--- Task to complete ---
Below are records; count the lines that contain "highlighted" and state only that count.

(Material for the task begins)

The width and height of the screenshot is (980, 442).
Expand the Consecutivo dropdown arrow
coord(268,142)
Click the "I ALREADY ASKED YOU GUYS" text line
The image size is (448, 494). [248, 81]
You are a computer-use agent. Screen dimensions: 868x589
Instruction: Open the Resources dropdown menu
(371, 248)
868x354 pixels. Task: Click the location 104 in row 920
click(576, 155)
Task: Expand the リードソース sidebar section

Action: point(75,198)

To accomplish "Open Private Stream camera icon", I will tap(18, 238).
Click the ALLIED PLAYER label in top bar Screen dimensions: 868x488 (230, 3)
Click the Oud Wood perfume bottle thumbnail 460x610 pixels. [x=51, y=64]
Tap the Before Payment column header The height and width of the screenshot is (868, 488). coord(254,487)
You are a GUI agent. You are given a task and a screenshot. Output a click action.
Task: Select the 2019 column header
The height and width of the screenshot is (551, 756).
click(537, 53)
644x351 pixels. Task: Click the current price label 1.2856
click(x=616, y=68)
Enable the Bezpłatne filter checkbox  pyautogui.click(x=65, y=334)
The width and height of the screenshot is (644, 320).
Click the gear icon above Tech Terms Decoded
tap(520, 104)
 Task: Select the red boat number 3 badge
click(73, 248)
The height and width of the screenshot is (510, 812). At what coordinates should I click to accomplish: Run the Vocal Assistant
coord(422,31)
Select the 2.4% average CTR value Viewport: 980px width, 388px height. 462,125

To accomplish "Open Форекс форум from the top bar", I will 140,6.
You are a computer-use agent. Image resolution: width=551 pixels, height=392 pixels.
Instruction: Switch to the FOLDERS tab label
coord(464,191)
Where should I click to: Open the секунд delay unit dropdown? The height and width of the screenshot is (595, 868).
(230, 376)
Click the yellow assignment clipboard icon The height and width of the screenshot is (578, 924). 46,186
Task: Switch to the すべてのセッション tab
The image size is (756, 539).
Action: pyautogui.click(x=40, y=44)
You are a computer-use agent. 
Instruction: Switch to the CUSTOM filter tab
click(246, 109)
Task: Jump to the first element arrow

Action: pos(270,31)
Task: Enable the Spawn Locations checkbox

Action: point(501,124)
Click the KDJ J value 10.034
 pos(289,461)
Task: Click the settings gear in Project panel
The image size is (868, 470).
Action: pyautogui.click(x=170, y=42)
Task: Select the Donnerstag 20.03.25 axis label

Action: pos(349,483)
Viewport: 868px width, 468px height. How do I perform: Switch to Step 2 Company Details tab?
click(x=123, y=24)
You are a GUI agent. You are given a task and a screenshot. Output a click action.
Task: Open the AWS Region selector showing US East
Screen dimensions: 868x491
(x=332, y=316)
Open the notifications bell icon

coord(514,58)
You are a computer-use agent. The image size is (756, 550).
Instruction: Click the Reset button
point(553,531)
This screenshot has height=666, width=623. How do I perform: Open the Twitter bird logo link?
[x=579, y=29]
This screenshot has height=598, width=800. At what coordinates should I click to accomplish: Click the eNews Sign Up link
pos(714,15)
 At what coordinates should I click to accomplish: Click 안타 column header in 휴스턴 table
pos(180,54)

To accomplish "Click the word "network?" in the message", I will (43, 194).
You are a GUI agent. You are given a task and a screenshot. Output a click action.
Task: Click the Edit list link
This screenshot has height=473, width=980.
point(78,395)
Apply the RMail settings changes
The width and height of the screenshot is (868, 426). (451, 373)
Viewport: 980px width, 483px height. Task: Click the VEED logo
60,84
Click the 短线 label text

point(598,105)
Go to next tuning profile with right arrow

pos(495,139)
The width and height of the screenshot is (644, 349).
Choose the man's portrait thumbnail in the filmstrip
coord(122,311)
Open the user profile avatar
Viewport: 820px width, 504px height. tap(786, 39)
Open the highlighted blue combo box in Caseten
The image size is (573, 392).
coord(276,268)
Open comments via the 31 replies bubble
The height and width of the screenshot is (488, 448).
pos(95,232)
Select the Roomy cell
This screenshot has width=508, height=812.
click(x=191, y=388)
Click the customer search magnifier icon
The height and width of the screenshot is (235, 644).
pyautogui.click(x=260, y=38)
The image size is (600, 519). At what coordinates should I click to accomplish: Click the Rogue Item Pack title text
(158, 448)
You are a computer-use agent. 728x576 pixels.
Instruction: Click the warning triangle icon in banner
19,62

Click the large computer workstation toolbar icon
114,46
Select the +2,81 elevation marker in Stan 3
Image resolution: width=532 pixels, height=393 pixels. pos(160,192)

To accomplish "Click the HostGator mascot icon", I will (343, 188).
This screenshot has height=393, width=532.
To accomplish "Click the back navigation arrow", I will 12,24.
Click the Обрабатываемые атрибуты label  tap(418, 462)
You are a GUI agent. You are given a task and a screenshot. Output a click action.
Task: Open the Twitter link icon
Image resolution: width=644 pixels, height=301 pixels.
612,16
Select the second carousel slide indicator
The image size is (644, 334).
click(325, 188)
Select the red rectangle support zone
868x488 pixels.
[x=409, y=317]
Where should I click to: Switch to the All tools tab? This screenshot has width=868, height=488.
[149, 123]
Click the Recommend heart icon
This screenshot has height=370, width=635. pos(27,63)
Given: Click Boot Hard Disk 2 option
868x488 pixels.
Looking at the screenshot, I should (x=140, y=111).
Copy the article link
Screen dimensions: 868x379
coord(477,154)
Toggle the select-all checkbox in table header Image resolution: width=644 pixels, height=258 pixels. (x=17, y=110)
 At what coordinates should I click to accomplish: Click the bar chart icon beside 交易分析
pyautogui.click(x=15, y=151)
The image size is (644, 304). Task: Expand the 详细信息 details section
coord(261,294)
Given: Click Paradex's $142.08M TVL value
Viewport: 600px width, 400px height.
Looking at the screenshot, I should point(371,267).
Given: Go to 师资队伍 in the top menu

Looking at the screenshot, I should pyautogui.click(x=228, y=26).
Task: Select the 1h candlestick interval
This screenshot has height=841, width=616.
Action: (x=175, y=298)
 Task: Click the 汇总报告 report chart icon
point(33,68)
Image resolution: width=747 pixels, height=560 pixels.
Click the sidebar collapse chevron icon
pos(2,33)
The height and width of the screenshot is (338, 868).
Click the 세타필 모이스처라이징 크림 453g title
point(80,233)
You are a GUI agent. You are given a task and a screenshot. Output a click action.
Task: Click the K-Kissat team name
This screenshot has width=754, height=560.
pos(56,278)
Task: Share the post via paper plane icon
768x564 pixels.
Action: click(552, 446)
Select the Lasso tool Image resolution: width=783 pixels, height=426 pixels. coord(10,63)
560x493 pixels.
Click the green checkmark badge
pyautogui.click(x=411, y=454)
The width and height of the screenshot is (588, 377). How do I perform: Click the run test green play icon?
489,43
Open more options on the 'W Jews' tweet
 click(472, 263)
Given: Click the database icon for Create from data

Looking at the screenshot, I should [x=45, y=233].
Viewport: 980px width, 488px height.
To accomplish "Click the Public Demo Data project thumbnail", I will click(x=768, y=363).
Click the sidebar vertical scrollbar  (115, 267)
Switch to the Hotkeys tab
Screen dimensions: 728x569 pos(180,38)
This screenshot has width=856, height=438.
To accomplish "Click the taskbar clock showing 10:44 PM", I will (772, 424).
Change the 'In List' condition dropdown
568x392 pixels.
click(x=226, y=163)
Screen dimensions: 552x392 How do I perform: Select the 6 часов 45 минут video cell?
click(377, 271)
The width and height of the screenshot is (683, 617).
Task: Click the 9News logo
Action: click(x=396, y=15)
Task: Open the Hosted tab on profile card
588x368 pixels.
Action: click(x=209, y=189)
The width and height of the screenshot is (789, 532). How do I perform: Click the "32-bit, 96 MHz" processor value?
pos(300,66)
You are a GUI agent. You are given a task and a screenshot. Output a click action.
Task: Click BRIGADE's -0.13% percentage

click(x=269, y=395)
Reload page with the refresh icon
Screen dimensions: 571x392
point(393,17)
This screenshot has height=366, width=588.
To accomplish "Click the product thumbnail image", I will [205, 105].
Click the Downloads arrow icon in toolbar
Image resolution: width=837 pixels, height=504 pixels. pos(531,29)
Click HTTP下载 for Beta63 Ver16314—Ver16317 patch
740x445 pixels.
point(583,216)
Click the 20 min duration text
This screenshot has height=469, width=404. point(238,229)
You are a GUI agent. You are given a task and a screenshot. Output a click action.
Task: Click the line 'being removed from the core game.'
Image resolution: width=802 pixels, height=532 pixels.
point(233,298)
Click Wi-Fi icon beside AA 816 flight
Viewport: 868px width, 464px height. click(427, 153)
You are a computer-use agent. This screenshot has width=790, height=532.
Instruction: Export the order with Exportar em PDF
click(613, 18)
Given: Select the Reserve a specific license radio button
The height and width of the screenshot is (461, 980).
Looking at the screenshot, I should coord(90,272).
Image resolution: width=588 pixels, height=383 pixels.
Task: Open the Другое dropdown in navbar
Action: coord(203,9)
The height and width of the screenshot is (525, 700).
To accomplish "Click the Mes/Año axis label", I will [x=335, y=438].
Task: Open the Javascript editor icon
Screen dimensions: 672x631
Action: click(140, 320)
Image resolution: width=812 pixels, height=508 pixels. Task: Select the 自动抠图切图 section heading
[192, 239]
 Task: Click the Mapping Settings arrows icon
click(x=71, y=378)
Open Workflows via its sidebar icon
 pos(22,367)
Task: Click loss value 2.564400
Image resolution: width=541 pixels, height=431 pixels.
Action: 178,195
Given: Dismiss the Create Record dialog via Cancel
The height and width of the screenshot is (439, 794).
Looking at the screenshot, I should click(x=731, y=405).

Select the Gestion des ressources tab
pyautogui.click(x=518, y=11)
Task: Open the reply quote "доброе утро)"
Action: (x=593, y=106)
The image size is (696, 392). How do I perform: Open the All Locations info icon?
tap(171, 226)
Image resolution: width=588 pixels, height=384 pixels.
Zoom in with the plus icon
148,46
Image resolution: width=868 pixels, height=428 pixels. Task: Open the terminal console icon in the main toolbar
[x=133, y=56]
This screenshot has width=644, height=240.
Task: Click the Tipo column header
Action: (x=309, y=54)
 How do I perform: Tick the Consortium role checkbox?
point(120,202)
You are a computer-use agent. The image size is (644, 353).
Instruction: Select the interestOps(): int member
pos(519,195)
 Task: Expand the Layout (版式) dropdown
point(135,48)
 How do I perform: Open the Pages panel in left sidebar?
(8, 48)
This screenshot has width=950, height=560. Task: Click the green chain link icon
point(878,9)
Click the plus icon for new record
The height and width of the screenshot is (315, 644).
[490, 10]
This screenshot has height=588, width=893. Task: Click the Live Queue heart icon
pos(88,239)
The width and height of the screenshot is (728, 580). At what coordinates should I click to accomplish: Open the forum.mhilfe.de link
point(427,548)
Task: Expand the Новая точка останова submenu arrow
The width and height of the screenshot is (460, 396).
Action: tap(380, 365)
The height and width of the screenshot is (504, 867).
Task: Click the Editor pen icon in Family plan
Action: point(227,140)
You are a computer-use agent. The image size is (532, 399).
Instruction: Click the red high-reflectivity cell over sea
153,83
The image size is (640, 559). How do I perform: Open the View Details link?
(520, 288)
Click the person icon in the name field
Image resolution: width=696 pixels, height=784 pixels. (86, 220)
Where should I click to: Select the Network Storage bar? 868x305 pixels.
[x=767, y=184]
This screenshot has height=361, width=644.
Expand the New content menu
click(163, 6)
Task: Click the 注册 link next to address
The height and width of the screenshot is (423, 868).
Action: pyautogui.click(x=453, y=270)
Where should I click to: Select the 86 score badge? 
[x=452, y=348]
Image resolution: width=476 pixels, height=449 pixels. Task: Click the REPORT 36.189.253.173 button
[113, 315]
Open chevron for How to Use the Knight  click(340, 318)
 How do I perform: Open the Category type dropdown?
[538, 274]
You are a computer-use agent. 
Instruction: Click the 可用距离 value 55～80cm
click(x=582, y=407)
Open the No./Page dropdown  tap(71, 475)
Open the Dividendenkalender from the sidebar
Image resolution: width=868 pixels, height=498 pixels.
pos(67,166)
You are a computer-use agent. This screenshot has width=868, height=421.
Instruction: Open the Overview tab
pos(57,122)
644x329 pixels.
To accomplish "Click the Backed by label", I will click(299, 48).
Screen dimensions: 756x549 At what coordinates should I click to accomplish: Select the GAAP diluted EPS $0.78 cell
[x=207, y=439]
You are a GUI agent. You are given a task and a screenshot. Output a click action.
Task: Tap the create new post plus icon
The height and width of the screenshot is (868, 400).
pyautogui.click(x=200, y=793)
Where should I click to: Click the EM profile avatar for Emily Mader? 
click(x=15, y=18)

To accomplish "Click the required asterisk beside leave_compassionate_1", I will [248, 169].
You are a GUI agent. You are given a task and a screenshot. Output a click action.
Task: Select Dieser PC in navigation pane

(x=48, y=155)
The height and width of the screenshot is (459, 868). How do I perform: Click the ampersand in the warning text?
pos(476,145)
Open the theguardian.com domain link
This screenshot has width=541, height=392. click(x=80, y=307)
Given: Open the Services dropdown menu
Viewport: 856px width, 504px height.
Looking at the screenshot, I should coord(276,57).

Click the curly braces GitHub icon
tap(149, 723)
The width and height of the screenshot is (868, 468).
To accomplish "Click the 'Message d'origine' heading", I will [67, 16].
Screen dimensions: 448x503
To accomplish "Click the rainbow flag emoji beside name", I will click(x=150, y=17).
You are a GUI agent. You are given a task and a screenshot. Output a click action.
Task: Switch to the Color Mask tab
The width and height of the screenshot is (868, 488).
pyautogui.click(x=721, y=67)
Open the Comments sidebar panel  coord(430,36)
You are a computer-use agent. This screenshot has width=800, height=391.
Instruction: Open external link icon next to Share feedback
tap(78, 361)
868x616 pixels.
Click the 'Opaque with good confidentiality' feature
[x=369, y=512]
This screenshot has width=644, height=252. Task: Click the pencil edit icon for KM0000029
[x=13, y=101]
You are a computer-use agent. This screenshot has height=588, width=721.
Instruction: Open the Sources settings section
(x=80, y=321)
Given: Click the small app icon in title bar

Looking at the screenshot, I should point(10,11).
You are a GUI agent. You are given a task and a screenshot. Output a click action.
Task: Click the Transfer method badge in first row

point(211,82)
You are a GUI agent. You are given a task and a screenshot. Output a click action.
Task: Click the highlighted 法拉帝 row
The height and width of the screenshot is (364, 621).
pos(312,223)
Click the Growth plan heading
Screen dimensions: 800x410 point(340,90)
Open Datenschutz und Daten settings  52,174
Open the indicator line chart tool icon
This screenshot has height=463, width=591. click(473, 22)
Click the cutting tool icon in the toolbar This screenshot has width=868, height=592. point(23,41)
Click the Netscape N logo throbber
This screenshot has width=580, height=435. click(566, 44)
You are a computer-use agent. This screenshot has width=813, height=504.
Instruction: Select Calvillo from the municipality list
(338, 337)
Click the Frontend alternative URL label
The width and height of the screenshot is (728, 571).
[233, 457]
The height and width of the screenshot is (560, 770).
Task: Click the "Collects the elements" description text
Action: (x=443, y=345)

(Material for the task ends)

--- Response to this exercise ---
2